Stored dataset items:
▬▬▬

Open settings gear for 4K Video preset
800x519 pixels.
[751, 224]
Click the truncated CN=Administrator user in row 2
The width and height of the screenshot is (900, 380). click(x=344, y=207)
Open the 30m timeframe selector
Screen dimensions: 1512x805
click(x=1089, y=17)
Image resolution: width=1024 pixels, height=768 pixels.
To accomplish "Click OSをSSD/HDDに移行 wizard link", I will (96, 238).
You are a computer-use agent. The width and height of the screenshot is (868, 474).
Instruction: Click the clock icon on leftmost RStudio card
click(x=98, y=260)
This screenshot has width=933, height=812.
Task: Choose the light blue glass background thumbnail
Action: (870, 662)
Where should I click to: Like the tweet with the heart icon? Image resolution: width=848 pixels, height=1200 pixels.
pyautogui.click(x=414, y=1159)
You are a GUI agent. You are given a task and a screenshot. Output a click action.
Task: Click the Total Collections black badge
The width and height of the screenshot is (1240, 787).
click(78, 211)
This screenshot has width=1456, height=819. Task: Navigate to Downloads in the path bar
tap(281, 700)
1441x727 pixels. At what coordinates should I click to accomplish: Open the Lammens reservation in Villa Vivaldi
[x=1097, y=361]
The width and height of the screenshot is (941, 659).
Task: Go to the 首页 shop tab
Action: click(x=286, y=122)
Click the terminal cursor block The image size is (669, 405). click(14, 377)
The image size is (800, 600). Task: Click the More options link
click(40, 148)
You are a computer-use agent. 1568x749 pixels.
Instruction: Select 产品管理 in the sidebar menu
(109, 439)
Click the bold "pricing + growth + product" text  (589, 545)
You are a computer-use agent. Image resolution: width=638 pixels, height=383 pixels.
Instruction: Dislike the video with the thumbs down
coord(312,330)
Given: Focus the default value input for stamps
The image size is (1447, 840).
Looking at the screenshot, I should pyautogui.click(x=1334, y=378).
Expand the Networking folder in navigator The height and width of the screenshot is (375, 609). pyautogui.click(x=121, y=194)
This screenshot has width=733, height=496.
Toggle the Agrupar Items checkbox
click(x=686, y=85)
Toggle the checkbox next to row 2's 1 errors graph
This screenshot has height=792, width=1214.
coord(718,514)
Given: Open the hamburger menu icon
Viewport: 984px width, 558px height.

▬▬▬

◆ Exercise instructions
Set down an exact copy of the entries above.

◆ Written reply
Open settings gear for 4K Video preset
800x519 pixels.
[751, 224]
Click the truncated CN=Administrator user in row 2
The width and height of the screenshot is (900, 380). click(x=344, y=207)
Open the 30m timeframe selector
Screen dimensions: 1512x805
click(x=1089, y=17)
Image resolution: width=1024 pixels, height=768 pixels.
To accomplish "Click OSをSSD/HDDに移行 wizard link", I will (96, 238).
You are a computer-use agent. The width and height of the screenshot is (868, 474).
Instruction: Click the clock icon on leftmost RStudio card
click(x=98, y=260)
This screenshot has width=933, height=812.
Task: Choose the light blue glass background thumbnail
Action: (870, 662)
Where should I click to: Like the tweet with the heart icon? Image resolution: width=848 pixels, height=1200 pixels.
pyautogui.click(x=414, y=1159)
You are a GUI agent. You are given a task and a screenshot. Output a click action.
Task: Click the Total Collections black badge
The width and height of the screenshot is (1240, 787).
click(78, 211)
This screenshot has width=1456, height=819. Task: Navigate to Downloads in the path bar
tap(281, 700)
1441x727 pixels. At what coordinates should I click to accomplish: Open the Lammens reservation in Villa Vivaldi
[x=1097, y=361]
The width and height of the screenshot is (941, 659).
Task: Go to the 首页 shop tab
Action: click(x=286, y=122)
Click the terminal cursor block The image size is (669, 405). click(14, 377)
The image size is (800, 600). Task: Click the More options link
click(40, 148)
You are a computer-use agent. 1568x749 pixels.
Instruction: Select 产品管理 in the sidebar menu
(109, 439)
Click the bold "pricing + growth + product" text  (589, 545)
You are a computer-use agent. Image resolution: width=638 pixels, height=383 pixels.
Instruction: Dislike the video with the thumbs down
coord(312,330)
Given: Focus the default value input for stamps
The image size is (1447, 840).
Looking at the screenshot, I should pyautogui.click(x=1334, y=378).
Expand the Networking folder in navigator The height and width of the screenshot is (375, 609). pyautogui.click(x=121, y=194)
This screenshot has width=733, height=496.
Toggle the Agrupar Items checkbox
click(x=686, y=85)
Toggle the checkbox next to row 2's 1 errors graph
This screenshot has height=792, width=1214.
coord(718,514)
Given: Open the hamburger menu icon
Viewport: 984px width, 558px height.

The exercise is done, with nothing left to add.